In this example, standards would be introduced to limit the emission of pollutants by garden power tools sold in Australia.

The proposed regulation would limit the types of garden equipment engines that could be imported into Australia to those meeting a minimum emissions standard. The proposal is consistent with Australia’s international commitments, including those under the Agreement on Technical Barriers to Trade.

Approximately 90 per cent of garden equipment engines (or 1 million engines) sold in Australia each year are imported; they were worth around $350 million in 2010–11. Around 70 per cent of the imports come from China, with the balance from the European Union and the United States. The value of exported garden equipment engines is negligible.

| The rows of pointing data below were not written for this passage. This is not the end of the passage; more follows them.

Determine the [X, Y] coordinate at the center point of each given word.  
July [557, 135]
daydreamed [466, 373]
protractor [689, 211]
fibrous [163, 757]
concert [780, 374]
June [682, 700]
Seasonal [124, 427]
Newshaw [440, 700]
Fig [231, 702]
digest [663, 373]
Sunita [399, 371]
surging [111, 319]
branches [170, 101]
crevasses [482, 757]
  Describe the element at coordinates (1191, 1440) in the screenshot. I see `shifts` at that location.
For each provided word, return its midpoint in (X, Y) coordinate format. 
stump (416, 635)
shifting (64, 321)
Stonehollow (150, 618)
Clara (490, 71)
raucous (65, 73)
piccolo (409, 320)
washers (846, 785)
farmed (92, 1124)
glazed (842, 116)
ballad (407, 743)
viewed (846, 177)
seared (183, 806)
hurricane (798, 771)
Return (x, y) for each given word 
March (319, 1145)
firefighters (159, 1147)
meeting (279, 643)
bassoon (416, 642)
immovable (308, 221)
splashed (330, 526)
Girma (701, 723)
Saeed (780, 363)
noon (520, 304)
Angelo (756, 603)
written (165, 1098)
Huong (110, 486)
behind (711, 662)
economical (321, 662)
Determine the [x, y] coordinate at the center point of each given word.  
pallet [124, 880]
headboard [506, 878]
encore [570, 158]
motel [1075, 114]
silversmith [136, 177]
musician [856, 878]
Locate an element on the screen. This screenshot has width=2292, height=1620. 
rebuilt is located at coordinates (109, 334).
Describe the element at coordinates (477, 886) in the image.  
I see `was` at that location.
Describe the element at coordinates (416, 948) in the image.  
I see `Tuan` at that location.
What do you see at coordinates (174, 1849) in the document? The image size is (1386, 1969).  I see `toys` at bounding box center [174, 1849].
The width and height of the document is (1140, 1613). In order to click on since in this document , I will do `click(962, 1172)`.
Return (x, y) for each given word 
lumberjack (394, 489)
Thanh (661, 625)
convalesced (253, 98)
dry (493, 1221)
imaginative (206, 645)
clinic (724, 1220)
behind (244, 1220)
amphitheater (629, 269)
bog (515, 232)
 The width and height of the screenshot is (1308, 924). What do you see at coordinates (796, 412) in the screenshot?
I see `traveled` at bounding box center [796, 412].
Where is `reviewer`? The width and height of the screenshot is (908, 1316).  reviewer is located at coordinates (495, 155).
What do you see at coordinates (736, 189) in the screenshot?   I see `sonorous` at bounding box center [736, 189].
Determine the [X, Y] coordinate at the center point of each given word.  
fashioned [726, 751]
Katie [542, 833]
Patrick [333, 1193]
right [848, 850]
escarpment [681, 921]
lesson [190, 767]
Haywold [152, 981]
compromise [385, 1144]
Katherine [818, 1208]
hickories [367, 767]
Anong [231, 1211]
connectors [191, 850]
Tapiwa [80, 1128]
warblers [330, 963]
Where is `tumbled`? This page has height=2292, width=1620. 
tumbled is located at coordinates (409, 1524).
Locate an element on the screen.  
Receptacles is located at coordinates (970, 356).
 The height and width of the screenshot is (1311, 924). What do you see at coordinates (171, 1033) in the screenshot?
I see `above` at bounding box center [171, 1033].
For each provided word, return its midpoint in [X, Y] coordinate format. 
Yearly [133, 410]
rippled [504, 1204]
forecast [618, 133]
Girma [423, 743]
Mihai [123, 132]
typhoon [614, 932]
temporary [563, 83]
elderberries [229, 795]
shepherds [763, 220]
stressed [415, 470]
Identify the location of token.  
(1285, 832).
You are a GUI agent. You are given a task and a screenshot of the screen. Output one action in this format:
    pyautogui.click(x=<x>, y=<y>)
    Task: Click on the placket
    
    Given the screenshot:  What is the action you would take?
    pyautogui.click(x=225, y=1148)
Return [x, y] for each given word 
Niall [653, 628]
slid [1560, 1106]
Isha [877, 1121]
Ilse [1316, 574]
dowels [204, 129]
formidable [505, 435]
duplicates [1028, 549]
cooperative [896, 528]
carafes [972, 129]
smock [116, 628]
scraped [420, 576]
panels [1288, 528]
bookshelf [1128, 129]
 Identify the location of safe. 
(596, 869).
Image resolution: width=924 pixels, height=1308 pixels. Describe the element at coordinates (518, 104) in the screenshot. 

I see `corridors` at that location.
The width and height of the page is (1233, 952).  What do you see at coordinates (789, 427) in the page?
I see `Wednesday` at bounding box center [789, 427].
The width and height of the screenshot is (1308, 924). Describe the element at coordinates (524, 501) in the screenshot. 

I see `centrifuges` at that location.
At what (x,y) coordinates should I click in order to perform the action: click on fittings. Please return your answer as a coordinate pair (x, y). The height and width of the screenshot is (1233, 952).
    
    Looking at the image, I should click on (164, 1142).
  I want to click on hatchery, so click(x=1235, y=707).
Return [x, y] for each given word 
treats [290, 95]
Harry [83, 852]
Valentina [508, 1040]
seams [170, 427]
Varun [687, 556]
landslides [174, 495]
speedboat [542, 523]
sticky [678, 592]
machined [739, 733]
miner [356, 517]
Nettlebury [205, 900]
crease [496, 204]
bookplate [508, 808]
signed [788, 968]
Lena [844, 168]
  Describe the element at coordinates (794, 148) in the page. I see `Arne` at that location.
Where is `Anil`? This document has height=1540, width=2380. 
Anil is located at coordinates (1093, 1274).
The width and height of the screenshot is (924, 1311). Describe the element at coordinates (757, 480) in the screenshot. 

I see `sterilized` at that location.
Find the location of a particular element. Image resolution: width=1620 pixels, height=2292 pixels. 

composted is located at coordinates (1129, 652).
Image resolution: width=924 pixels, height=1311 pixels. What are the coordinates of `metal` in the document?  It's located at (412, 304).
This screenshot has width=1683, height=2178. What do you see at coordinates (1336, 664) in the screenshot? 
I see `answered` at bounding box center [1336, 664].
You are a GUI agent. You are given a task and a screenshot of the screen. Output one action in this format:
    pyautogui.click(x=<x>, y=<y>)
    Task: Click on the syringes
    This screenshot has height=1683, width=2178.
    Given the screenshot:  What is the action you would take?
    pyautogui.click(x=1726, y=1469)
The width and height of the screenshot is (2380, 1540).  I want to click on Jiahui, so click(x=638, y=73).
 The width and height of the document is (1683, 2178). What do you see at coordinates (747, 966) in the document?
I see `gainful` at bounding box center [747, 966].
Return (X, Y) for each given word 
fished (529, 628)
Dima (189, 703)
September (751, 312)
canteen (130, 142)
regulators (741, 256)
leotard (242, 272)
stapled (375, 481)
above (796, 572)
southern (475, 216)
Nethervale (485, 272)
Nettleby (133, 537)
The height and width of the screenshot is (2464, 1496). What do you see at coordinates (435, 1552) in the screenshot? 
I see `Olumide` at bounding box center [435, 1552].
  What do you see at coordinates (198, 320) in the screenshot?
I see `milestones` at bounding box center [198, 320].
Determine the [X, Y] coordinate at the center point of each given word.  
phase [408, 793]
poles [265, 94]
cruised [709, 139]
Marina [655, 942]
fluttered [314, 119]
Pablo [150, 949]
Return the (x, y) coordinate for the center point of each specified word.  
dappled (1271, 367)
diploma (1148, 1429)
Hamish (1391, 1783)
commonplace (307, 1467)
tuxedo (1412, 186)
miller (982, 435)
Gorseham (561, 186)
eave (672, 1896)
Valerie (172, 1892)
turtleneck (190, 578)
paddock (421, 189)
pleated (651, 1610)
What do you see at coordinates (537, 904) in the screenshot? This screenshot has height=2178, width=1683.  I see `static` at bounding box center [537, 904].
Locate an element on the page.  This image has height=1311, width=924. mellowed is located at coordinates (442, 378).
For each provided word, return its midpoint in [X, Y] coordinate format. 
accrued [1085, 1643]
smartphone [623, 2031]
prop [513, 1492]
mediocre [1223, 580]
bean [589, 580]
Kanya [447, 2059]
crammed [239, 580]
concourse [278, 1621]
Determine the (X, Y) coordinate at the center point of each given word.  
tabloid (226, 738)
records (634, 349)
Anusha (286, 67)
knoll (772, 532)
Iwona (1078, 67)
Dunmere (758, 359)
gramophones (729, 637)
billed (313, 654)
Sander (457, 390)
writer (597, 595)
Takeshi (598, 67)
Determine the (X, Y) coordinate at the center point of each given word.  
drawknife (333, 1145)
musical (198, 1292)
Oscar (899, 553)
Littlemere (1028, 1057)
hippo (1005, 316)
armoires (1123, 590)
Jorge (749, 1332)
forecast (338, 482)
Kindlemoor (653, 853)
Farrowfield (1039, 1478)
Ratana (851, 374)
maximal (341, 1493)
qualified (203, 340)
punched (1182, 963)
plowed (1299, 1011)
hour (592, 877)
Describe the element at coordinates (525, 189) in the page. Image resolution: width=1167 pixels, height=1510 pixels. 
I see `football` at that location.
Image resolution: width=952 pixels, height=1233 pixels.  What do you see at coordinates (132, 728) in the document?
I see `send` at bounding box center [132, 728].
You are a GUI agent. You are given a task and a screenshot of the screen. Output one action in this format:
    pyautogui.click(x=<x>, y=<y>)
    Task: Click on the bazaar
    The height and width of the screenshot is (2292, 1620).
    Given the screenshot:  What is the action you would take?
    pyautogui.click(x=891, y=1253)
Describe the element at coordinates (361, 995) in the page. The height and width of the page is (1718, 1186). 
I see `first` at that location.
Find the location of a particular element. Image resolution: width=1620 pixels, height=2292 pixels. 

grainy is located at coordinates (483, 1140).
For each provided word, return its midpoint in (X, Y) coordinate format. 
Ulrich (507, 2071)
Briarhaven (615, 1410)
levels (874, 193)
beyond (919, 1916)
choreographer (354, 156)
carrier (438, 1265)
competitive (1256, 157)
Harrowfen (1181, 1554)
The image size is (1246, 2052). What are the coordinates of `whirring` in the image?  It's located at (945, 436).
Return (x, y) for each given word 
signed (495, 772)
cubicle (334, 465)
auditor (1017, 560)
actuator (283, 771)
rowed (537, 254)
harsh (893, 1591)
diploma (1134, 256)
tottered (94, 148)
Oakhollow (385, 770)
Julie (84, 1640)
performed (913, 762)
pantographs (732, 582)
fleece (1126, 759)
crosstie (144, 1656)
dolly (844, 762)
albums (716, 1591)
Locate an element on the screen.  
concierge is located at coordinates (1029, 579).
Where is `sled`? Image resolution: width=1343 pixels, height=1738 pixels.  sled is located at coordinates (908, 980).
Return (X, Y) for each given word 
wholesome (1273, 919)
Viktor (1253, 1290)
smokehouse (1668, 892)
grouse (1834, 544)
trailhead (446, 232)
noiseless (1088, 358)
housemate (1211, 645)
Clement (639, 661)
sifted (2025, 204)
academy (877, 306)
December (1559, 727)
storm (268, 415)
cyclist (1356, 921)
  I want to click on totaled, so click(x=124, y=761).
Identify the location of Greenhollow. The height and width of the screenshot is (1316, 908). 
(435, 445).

The policy is likely to impact predominantly on low-cost garden equipment imported from China, as most of those products do not currently meet the proposed standards. Approximately $150 million worth of these products was imported in 2010–11. As it is unlikely that any manufacturers of these products would be likely to meet the proposed standards in the short to medium term, the demand for the products will need to be met through alternative suppliers. Imports from the United States and the European Union are expected to increase by $180 million a year as a result of the proposed standard.

The main affected stakeholders in Australia will be:

  • consumers, who would have bought lower priced garden equipment and will be subject to higher priced equipment
  • the broader community, which will benefit from cleaner air
  • importers of equipment that will not meet the proposed standards, who will need to find alternative suppliers or be forced out of business (these importers are predominantly independent operators)
  • importers of compliant equipment, who will benefit from having less competition (these importers are in many cases subsidiaries of engine manufacturers).

This proposed regulation would need to be notified to the WTO under the WTO Technical Barriers to Trade (TBT) Agreement under Article 2.9.